In [55]:
import pandas as pd
import numpy as np
# %matplotlib inline
%matplotlib notebook
import matplotlib.pyplot as plt

import datetime
from datetime import timedelta

import seaborn as sns
# Use seaborn style defaults and set the default figure size
sns.set(rc={'figure.figsize':(10, 4)})

## Import Austin 5 min weather data

In [None]:
weather = pd.read_csv("./austin_5min_weather/austin_5min_weather.csv")

In [None]:
weather.head(10)

In [None]:
weather.tail(10)

## Clean precipitation data, precipitation is in mm

In [None]:
mask = weather.PRECIPITATION > 2000
column_name = 'PRECIPITATION'
weather.loc[mask, column_name] = 0

mask = weather.PRECIPITATION < -2000
column_name = 'PRECIPITATION'
weather.loc[mask, column_name] = 0

## Import and clean hourly weather data

In [3]:
hourly_weather = pd.read_csv('./austin_hourly_weather/KAUS_06_29_2018.csv')
hourly_weather.drop(hourly_weather.tail(1).index,inplace=True)

In [4]:
hourly_weather.head(10)

Unnamed: 0,Source,Station,Date,Time,UTC Time,Temp (F),Precip (in)
0,ish,KAUS,06/29/2018,01:00,05:53,80.0,'-
1,ish,KAUS,06/29/2018,02:00,06:53,80.0,'-
2,ish,KAUS,06/29/2018,03:00,07:53,79.0,'-
3,ish,KAUS,06/29/2018,04:00,08:53,78.0,'-
4,ish,KAUS,06/29/2018,05:00,09:53,77.0,'-
5,ish,KAUS,06/29/2018,06:00,10:53,77.0,'-
6,ish,KAUS,06/29/2018,07:00,11:53,79.0,'-
7,ish,KAUS,06/29/2018,08:00,12:53,83.0,'-
8,ish,KAUS,06/29/2018,09:00,13:53,85.0,'-
9,ish,KAUS,06/29/2018,10:00,14:53,88.0,'-


In [5]:
hourly_weather.dtypes

Source         object
Station        object
Date           object
Time           object
UTC Time       object
Temp (F)       object
Precip (in)    object
dtype: object

### Convert weather dataframe to time-based indexing

In [6]:
hourly_weather['Precip (in)'] = (pd.to_numeric(hourly_weather['Precip (in)'],errors='coerce').fillna(0))

In [7]:
hourly_weather['datetime'] = hourly_weather['Date'] + " " + hourly_weather['Time']
hourly_weather['datetime'] = pd.to_datetime(hourly_weather['datetime'])

In [8]:
hourly_weather = hourly_weather.set_index('datetime')

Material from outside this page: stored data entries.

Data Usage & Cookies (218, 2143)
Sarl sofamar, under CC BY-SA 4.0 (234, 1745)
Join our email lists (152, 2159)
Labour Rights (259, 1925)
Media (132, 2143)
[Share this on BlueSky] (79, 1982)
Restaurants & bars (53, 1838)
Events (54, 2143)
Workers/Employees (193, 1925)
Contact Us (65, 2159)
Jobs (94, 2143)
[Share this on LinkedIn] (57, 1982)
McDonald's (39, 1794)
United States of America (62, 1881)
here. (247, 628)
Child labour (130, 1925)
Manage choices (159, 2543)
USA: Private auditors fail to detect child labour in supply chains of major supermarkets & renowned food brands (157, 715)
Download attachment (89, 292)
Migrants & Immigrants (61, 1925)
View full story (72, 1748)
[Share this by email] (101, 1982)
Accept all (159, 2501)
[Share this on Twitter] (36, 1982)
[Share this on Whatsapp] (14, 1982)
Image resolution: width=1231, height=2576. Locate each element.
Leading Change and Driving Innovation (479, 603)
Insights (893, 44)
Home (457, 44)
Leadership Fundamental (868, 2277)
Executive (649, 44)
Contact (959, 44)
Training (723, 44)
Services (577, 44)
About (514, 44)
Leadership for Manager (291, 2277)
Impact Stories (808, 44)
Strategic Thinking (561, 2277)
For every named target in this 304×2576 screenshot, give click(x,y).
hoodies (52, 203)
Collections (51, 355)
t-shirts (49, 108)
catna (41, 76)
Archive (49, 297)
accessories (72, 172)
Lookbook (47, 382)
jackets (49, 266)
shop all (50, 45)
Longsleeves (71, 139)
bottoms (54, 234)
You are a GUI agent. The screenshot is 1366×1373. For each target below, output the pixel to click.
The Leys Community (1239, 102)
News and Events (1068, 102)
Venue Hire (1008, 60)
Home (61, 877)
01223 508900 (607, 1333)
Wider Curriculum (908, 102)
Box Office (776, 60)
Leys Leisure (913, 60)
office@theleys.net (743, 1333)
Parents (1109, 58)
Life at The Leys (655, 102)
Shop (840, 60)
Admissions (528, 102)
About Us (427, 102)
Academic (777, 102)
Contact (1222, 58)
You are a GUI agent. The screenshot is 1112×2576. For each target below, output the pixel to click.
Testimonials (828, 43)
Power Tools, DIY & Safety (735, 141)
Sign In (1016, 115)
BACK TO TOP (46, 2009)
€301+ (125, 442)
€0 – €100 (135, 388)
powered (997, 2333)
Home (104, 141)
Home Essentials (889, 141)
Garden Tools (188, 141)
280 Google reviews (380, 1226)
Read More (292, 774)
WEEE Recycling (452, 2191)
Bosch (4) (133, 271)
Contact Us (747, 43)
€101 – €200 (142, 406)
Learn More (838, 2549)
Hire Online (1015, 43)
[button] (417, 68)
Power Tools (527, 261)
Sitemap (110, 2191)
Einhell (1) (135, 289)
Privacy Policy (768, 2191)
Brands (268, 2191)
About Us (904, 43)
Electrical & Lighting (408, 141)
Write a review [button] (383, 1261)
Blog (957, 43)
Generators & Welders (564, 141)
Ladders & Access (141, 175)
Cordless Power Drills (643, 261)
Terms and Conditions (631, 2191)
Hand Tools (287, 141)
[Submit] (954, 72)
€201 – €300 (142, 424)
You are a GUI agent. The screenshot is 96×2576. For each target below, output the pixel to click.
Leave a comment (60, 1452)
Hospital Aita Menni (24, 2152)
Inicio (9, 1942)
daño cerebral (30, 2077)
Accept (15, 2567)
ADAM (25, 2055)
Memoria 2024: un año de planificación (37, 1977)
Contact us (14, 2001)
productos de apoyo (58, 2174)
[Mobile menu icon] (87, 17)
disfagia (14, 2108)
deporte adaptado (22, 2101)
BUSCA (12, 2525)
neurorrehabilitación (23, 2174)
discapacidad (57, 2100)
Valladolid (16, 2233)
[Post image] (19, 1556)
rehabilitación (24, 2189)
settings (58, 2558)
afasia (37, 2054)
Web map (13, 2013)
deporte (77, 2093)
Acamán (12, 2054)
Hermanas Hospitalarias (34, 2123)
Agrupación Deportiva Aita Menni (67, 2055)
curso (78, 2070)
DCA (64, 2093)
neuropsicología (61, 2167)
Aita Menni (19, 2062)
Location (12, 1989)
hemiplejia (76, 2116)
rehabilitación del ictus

## Plot Hourly Precipitation (in)

In [67]:
%matplotlib notebook
hourly_weather['Precip (in)'].plot()

<IPython.core.display.Javascript object>

<matplotlib.axes._subplots.AxesSubplot at 0x1a40248c90>

## Import, clean, and create hourly scooter ride dataset

In [10]:
dockless = pd.read_csv("Austin_Dockless_Vehicle_Trips.csv")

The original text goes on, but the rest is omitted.